─── EXCERPT TO READ ───

Big Bad Doo-Doo Daddy
Adam Sandler doesn't want to grow up, and apparently he doesn't want his audience to, either. Big Daddy, Sandler's latest plunge into dweebocrity, is lame and lamer.

BY DAVE MCCOY
dmccoy@wweek.com


Big Daddy
Rated PG-13

Now showing

At a recent panel discussion in Los Angeles featuring comedy screenwriters, writer-director Albert Brooks (Lost in America, Modern Romance) summed up the discouraging Adam Sandler phenomenon, offering possible solution: "Audiences only know what they're given. If you get up on the stage and do an hour and a half of fart jokes, people laugh and they go home...but if you did 20 minutes of, I don't know, talking about God, then maybe the fart jokes in 10 years won't go over as well."

Brooks obviously hadn't had the chance to catch a preview of the latest Sandler vehicle, Big Daddy. If there's one thing worse than Sandler's lowest-common-denominator brand of frat-boy humor, it's Sandler trying to take on serious subject matter. His latest tries an image makeover by partly replacing the infantile stupidity of movies like The Waterboy, Billy Madison and Happy Gilmore with "important" life-lesson themes of parental responsibility, love and acceptance. Bad move. Big Daddy's level of shameless emotional manipulation makes The Wedding Singer feel subtle, but the movie still centers on Sandler's tired, tedious shtick. In terms of lame comedy, papa's got the same old bag.

Protagonist Sonny Koufax is another in a long line of slacker Sandler idiots. He's a Manhattanite who works one day a week as a tollbooth attendant but lives comfortably, having scored $200,000 from a car accident. The rest of his time is spent watching cartoons or sports, or sleeping. Due to a series of crazy events too banal to relate, Koufax ends up taking care of an abandoned kid while social services tries to find him a foster home. Over the course of numerous montage sequences, Sonny bonds with the twerp, and he decides that he must find a way to keep his pseudo-son.

Of course, none of these details really matters. It's all about Adam. How this man became a comic superstar boggles the mind. Like a juvenile class clown seeking attention, he'll do anything for a laugh. His one-note bag of tricks includes screaming, mumbling like a moron, breaking from character (is there a cheaper form of humor than laughing at your own jokes?) and loads of crude scatological humor, usually involving bodily fluids--here we get gallons of piss, vomit and spit. There's nothing wrong with crude bathroom humor, as the Farrelly Brothers have shown with such films as Dumb and Dumber and There's Something About Mary. The difference is that the Farrellys are both gross and clever. They push the PC envelope right off the table but at the same time comment on this slap-dick comic approach. Sandler, on the other hand, offers nothing new. He's just a dumbed-down Jerry Lewis/Mel Brooks retread.

───

REQUIRED TASKS:
1. Translate this sentence from the Big Daddy review into Spanish: "Of course, none of these details really matters."
2. Reproduce the records verbatim, from the very start of the records down to the line containing "point(1200,553)", with both of those ends included.

─── RECORDS TO PROCESS ───

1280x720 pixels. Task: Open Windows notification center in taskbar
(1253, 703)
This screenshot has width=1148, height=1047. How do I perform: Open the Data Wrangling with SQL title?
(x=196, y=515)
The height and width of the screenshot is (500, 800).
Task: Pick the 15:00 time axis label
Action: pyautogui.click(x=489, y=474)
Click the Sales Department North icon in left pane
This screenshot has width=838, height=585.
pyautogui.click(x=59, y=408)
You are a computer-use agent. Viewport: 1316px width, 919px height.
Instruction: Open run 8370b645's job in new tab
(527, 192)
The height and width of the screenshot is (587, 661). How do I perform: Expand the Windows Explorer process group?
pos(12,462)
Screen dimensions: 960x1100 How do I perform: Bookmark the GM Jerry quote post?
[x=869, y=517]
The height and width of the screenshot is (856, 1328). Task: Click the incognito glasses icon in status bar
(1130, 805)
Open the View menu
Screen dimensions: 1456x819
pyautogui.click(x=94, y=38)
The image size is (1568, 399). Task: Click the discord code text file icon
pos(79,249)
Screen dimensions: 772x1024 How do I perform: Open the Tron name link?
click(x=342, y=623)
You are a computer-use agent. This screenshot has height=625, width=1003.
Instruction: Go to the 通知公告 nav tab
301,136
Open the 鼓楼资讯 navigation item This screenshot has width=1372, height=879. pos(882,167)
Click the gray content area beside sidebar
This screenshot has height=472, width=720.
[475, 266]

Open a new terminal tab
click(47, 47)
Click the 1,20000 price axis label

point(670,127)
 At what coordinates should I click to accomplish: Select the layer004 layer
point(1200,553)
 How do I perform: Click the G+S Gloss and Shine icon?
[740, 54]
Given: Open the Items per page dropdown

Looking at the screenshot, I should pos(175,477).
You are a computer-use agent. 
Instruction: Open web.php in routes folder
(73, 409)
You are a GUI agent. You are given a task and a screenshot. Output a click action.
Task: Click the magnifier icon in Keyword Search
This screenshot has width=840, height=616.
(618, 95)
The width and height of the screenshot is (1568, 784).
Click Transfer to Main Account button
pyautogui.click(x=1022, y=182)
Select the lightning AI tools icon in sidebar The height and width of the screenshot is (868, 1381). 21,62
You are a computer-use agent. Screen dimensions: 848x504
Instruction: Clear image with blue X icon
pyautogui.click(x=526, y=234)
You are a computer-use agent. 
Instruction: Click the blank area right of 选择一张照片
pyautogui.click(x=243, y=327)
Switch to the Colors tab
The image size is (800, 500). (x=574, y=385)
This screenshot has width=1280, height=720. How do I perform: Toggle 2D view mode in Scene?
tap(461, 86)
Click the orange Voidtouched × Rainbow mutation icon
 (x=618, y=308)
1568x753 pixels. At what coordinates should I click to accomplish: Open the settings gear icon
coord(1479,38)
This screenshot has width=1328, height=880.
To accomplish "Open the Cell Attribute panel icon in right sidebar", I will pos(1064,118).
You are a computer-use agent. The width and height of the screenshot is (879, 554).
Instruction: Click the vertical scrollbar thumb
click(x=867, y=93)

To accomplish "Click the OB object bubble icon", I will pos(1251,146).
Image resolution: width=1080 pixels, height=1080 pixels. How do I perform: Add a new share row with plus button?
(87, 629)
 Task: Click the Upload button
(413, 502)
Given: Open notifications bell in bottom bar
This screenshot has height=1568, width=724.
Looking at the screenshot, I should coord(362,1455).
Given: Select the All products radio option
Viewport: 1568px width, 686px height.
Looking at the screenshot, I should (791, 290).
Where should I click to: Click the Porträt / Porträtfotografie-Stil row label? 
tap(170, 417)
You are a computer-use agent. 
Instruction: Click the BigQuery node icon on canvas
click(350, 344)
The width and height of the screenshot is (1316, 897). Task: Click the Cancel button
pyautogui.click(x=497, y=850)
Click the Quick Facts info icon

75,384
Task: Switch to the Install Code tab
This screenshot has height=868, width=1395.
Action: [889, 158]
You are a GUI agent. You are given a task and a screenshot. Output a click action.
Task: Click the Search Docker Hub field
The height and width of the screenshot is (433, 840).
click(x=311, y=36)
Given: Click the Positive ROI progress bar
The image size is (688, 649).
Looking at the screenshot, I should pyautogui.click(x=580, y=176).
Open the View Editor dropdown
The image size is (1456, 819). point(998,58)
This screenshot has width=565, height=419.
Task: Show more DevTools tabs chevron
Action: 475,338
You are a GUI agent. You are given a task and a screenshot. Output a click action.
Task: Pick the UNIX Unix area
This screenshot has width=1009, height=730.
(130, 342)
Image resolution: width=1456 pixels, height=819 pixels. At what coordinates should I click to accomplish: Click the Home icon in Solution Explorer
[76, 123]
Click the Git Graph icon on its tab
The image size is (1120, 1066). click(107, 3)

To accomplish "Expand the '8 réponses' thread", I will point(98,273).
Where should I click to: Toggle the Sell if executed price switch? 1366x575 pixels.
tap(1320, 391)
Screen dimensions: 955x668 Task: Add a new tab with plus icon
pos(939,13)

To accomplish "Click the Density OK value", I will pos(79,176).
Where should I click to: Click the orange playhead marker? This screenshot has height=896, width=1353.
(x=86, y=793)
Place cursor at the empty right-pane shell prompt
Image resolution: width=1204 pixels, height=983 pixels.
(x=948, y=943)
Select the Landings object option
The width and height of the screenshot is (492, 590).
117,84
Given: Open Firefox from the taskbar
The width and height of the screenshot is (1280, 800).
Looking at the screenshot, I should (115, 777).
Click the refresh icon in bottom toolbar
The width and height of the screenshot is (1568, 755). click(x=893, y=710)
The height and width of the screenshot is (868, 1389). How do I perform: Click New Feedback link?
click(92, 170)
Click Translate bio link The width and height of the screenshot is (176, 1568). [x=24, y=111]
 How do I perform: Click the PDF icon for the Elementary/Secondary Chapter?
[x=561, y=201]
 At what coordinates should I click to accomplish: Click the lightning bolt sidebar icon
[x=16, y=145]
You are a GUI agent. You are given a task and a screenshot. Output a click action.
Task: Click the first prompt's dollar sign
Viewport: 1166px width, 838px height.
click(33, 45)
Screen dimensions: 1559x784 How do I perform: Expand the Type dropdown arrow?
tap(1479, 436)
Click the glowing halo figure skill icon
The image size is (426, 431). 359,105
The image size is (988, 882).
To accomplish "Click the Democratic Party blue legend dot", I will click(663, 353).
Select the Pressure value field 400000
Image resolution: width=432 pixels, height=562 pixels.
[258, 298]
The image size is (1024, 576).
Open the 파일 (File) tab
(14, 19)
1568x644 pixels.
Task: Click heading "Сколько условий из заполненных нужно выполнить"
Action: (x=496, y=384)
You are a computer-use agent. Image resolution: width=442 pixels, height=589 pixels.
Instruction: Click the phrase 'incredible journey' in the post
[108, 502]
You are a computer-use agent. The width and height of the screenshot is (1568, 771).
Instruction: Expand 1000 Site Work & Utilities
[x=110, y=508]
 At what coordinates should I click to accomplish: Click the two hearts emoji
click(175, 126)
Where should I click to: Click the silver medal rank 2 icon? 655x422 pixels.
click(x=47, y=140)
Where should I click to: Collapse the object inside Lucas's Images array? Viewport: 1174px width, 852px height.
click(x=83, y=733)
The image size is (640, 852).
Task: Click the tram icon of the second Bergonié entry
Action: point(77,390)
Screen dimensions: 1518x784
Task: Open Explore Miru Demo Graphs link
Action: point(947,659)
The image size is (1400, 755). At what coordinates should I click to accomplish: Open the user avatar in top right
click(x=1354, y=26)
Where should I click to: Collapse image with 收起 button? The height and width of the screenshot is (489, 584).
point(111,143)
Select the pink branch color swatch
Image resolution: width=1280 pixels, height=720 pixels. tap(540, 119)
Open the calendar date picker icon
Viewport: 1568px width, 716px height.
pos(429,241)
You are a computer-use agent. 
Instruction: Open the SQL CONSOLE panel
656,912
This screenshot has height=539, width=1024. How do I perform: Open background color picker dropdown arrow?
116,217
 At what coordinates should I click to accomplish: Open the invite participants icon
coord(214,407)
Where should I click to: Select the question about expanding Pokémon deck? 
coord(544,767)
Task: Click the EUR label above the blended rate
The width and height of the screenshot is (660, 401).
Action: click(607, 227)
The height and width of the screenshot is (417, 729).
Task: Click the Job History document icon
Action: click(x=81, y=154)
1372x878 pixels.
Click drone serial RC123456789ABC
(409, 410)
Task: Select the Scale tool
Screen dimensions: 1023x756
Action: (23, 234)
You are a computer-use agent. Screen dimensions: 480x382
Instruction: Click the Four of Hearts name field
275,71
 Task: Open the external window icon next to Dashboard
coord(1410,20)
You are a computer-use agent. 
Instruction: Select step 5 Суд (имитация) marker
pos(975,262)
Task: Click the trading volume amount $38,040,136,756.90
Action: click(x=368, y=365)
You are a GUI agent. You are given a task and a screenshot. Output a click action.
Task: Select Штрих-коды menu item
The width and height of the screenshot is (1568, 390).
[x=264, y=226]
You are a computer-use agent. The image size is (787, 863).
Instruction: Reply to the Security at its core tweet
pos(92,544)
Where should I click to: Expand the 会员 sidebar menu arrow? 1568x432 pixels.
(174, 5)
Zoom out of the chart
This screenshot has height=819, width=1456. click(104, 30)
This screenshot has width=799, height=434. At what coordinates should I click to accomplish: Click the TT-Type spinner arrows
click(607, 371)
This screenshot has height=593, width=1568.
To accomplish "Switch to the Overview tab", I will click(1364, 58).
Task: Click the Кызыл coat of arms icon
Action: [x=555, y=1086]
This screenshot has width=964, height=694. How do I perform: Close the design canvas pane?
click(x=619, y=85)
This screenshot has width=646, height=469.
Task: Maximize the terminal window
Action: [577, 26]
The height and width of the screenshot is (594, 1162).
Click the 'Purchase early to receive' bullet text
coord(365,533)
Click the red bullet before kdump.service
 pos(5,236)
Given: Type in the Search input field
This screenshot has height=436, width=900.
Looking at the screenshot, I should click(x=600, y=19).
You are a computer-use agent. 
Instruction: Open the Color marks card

───

RESPONSES BY TASK:
1. Por supuesto, ninguno de estos detalles importa realmente.

2.
1280x720 pixels. Task: Open Windows notification center in taskbar
(1253, 703)
This screenshot has width=1148, height=1047. How do I perform: Open the Data Wrangling with SQL title?
(x=196, y=515)
The height and width of the screenshot is (500, 800).
Task: Pick the 15:00 time axis label
Action: pyautogui.click(x=489, y=474)
Click the Sales Department North icon in left pane
This screenshot has width=838, height=585.
pyautogui.click(x=59, y=408)
You are a computer-use agent. Viewport: 1316px width, 919px height.
Instruction: Open run 8370b645's job in new tab
(527, 192)
The height and width of the screenshot is (587, 661). How do I perform: Expand the Windows Explorer process group?
pos(12,462)
Screen dimensions: 960x1100 How do I perform: Bookmark the GM Jerry quote post?
[x=869, y=517]
The height and width of the screenshot is (856, 1328). Task: Click the incognito glasses icon in status bar
(1130, 805)
Open the View menu
Screen dimensions: 1456x819
pyautogui.click(x=94, y=38)
The image size is (1568, 399). Task: Click the discord code text file icon
pos(79,249)
Screen dimensions: 772x1024 How do I perform: Open the Tron name link?
click(x=342, y=623)
You are a computer-use agent. This screenshot has height=625, width=1003.
Instruction: Go to the 通知公告 nav tab
301,136
Open the 鼓楼资讯 navigation item This screenshot has width=1372, height=879. pos(882,167)
Click the gray content area beside sidebar
This screenshot has height=472, width=720.
[475, 266]

Open a new terminal tab
click(47, 47)
Click the 1,20000 price axis label

point(670,127)
 At what coordinates should I click to accomplish: Select the layer004 layer
point(1200,553)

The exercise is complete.